У нас большинство новых губернаторов - люди 40-45 лет, с опытом работы в бизнесе и госаппарате, хорошим образованием и опытом. Для меня удачный образец этого поколения - Станислав Воскресенский, губернатор Ивановской области. Он набрал на сентябрьских выборах больше 60 процентов голосов. Пришел в область с должности заместителя министра экономического развития, где курировал наш "поворот на Восток". Год назад президент назначил в тяжелый край ивановских ткачих… Одна из застарелых проблем этого региона - плохая транспортная доступность.
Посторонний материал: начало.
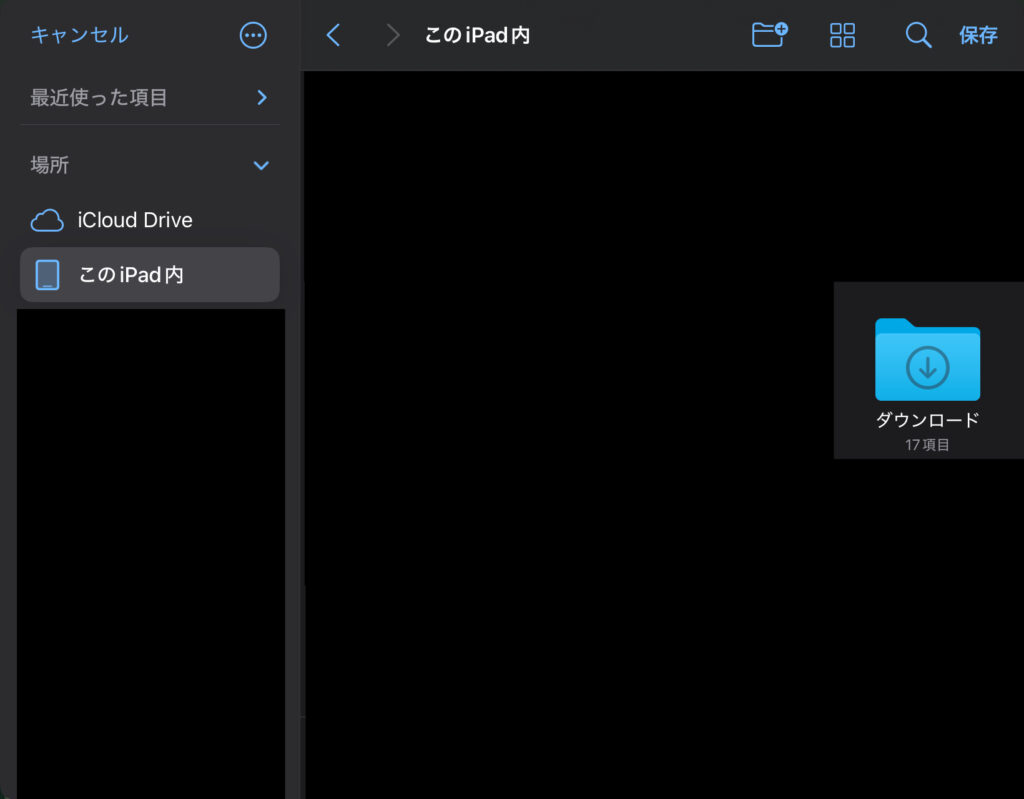This screenshot has height=799, width=1024.
Task: Select the iCloud Drive location label
Action: pyautogui.click(x=135, y=220)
Воскресенский сумел договориться с РЖД о модернизации железнодорожной ветки, по ней запустили уникальную "Ласточку" и теперь из Москвы в Иваново можно добраться за три с небольшим часа! А еще активно занялся культурой, проводит фестивали, превращает в туристические центры красивейшие, но малоизвестные русские города вроде Кинешмы...
Задача губернатора сегодня - не просто заводить в регион деньги, привлекать инвесторов, запускать бизнес-проекты, хотя это все сверхнеобходимо и актуально. Нужно общаться с людьми, слышать их, помогать им обрести веру в себя, поверить, что развитие, достойная, комфортная жизнь возможны не только в Москве или за границей.
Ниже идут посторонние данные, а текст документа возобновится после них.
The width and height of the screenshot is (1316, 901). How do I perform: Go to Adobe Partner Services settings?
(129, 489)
Кстати, все новые путинские назначенцы, кроме Тарасенко в Приморье, с первого раза победили на выборах. Причина провала? Не смог выстроить настоящий диалог с местными элитами, с малым и средним бизнесом. Недооценил усталость избирателей от неэффективного и "не слышащего", не подконтрольного людям управления. От запаха больших федеральных денег, которые проходят стороной и не достаются местным игрокам. От того, что экономика отдельно, а люди отдельно. А кому нужна такая экономика?
Кандидат политических наук, профессор ВШЭ Валерий Валерьевич Федоров возглавил Всероссийский центр изучения общественного мнения (ВЦИОМ) в сентябре 2003 года.
ВЦИОМ (только тогда Всесоюзный центр изучения общественного мнения) был основан в 1987 году. За эти 30 лет перемен, кризисов, взлетов и падений ВЦИОМ изучал все значимые события в нашей стране. Регулярные опросы общественного мнения ВЦИОМ запустил в 1989 году. За это время он провел около 1000 всероссийских репрезентативных опросов. С января 2017 года такие опросы проводятся ежедневно.
В 1990 году ВЦИОМ впервые принимает участие в социологическом обеспечении избирательной кампании - выборов Президента России. И теперь на всех федеральных выборах ВЦИОМ осуществляет мониторинг настроений избирателей.
В 2004 году в партнерстве с исследователями из Казахстана, Украины и Белоруссия запускает "Евразийский монитор" - программу регулярных исследований общественного мнения на постсоветском пространстве. Сегодня география исследований ВЦИОМ охватывает не только Россию и страны СНГ, но и Северную и Южную Америку, ЕС, Ближний Восток и Юго-Восточную Азию.